There was another thread where someone had a parentConstraint node under the eye, and the transform of that constraint was outside of the eye, and it was causing the bounding box of the eyeball to be huge and the center was detected as halfway down the character. And in that case, the orientation of the controls might be caused by an offset center position of the eyeball.

If that doesn’t seem to be related to your problem, if you share a file, I’d be willing to take a quick look.

The thread I’m referring to: Eye Rig orientation...again

I’m a VFX rigger, so this is a small prototype that’s part of a larger system and it’s intentionally stripped down and very basic. I left my failed mGear eye setup in there, but I basically only want the eye rig and nothing else.

So no intentional use of constraints, and I watched the original walkthrough video and made a temporary sphere for a separate, symmetrical, pivote centered eye I could retarget trivially later.

https://www.dropbox.com/s/sx78zyb864cqyz2/EyeFace_External.ma?dl=0

Here’s another angle that shows the unusual protruding look. My use case is placing copies of the eye on another surface so they must protrude. I intend to use this in a real-time application so this is a lower resolution proxy.
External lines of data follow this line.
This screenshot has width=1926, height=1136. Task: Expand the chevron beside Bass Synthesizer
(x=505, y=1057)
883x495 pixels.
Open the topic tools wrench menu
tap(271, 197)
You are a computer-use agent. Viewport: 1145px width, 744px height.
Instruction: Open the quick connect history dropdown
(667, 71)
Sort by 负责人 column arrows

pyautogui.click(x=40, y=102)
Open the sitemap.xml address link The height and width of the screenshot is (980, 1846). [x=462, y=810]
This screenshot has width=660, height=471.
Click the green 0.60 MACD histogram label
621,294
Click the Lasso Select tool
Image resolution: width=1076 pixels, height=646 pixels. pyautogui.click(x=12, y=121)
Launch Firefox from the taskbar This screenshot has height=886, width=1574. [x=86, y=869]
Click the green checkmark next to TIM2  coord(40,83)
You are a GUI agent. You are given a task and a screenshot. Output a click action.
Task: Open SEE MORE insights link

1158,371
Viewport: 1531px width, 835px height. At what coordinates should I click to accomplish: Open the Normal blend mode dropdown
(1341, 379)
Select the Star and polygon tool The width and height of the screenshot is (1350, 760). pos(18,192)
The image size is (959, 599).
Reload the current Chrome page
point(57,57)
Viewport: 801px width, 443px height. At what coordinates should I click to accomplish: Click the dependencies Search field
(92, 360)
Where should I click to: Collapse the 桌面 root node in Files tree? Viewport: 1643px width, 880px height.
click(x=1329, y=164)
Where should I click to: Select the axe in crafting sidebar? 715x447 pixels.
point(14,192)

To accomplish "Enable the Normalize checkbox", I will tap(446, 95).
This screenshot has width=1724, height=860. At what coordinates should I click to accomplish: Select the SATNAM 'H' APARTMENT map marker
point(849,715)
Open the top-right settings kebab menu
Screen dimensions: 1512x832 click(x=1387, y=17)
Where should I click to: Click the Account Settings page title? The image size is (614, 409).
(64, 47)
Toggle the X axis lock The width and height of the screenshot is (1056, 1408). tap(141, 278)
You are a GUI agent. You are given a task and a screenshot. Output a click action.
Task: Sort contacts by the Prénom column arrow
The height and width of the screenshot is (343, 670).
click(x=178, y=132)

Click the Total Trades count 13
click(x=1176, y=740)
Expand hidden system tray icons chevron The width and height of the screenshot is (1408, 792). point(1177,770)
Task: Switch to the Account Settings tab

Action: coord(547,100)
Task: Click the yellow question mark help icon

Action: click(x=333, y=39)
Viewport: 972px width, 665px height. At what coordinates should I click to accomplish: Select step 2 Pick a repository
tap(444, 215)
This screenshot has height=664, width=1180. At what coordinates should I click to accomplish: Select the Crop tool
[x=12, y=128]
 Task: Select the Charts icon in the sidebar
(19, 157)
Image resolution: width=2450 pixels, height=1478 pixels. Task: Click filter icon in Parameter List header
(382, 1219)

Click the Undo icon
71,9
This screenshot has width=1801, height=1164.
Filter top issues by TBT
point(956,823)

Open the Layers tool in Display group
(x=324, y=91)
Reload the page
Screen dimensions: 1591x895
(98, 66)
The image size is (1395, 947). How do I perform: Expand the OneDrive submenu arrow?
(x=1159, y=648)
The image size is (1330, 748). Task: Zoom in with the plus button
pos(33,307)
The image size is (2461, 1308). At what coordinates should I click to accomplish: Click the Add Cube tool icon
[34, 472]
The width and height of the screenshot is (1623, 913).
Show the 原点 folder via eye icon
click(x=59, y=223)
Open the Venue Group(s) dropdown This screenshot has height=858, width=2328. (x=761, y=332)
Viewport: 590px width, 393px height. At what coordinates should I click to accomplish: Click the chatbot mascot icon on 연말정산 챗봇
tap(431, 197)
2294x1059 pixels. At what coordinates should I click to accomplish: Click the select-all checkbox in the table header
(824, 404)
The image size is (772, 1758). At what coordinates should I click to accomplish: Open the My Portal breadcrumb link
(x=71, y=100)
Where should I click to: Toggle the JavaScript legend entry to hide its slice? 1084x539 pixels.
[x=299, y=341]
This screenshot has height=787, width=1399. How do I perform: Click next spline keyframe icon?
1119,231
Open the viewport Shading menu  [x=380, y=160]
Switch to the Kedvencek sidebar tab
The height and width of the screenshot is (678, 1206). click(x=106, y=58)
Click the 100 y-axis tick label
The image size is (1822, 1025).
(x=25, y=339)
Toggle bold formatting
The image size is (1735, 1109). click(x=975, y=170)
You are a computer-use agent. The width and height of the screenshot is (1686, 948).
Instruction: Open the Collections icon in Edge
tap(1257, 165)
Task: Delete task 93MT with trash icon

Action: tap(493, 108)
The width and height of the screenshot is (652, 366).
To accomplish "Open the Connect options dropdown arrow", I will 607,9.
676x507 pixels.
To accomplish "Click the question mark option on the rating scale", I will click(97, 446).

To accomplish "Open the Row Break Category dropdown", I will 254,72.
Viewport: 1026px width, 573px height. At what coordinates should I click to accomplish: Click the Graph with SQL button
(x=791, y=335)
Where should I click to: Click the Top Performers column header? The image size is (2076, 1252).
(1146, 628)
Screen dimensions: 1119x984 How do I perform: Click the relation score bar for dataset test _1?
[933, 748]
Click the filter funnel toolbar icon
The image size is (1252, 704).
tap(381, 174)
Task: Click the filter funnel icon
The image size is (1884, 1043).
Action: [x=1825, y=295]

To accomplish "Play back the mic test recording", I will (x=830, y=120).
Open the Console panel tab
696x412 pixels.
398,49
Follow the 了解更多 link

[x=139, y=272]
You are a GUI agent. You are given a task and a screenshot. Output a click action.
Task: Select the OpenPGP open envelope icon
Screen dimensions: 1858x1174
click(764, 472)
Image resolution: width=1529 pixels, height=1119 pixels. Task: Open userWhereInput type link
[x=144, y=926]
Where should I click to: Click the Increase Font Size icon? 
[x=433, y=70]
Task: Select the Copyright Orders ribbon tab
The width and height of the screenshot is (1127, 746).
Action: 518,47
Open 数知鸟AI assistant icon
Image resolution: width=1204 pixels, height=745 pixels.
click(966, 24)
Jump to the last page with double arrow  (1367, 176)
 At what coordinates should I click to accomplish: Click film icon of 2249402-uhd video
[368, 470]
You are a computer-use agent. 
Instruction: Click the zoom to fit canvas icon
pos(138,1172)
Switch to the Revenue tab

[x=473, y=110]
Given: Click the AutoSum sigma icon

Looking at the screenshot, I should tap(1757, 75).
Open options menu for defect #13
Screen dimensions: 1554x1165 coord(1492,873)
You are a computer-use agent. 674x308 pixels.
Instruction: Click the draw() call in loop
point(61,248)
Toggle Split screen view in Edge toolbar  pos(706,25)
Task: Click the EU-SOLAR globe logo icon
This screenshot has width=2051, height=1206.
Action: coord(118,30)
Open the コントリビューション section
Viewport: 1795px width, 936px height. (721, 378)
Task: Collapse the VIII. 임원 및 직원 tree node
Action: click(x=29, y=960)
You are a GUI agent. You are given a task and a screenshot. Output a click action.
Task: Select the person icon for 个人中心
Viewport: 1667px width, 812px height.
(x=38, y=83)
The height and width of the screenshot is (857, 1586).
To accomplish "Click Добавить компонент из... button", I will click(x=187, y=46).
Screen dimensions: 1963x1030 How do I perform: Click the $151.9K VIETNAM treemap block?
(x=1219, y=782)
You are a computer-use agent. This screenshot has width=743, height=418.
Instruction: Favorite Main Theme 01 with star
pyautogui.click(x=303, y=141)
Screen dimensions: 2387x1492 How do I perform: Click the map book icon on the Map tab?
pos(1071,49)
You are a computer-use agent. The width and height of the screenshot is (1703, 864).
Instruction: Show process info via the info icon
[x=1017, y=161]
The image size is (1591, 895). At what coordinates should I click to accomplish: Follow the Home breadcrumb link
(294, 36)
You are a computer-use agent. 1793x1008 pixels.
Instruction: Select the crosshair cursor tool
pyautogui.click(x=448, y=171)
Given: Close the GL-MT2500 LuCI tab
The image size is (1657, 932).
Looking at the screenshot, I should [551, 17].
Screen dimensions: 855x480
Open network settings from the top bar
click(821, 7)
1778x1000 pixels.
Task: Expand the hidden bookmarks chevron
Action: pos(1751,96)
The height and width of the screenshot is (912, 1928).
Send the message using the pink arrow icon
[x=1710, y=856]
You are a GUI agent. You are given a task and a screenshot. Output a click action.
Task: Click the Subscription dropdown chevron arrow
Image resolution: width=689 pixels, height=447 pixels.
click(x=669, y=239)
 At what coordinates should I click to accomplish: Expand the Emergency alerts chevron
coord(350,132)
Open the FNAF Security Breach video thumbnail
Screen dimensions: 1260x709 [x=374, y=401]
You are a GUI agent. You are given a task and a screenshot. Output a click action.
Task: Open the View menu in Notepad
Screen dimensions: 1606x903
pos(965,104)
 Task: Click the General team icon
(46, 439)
I’ve figured out the problem. The problem is in the way mGear tries to discover the upper and lower eyelid.

Because of the shape of your tear duct, the lowest vertex is inside your tear duct. The eye rigger was written with the assumption of simple football shaped cartoon eyes.

In this image, the two outer positions, and the upper position are correct. But the tear duct is causing the lowest position to be on the inside corner. mGear then averages those 4 positions, and results in the red locator. That location is what the controllers AIM at, from the center of your eyeball. That is where the offset comes from.

If your design permits it, I suggest raising the tear duct slightly so it is above the lower eyelid. Or open the eyelid wider a bit in your model.

I’d also suggest evening out your edge-loops so you have a center edge loop on the lower eyelid. (And again make sure that is the low point in translateY):

2 Likes

Thanks so much Chris. As this is an effects model it’s no trouble to rebalance what the neutral state is. Understanding now how the algorithm works this totally makes sense. Are there any other key items for how it behaves that you think it would be illuminating? Also is there any documentation besides the 2 videos that discuss eye riggers on the main youtube channel I should be educating myself with? I hunted around and that was the best I could find. If there’s anything I could do to contribute I’d like to.

Those are the key items. The way that they are calculated has room for improvement.

I actually wrote a new algorithm for marching along the edge loop, rather than just looking for the lowest point. But I haven’t had the time to test it as much as I would like before I submit it as a PR.

If you are comfortable with Python, feel free to replace scripts/mgear/rigbits/facial_rigger/eye_rigger.py and test this out.

The new function is march_vertex() and it overrides upPos and lowPos. My algorithm isn’t perfect either. It gets the middle point by the middle of the list between the corner points. I’m going to change it to measure which is closest to the middle in space.

And ultimately the orientation is caused by the way t_arrow is calculated using transform.getTransformLookingAt. A better algorithm could likely be found that would make the eye orient to a better plane, or by using the centroid of the 4 points instead of the average. Also, if you use an aim controller in the eye_rigger GUI tool, it doesn’t use that as an orientation. And it could.

In your specific example, t_arrow could be calculated simply by using a point exactly ahead of the center of the eyeball.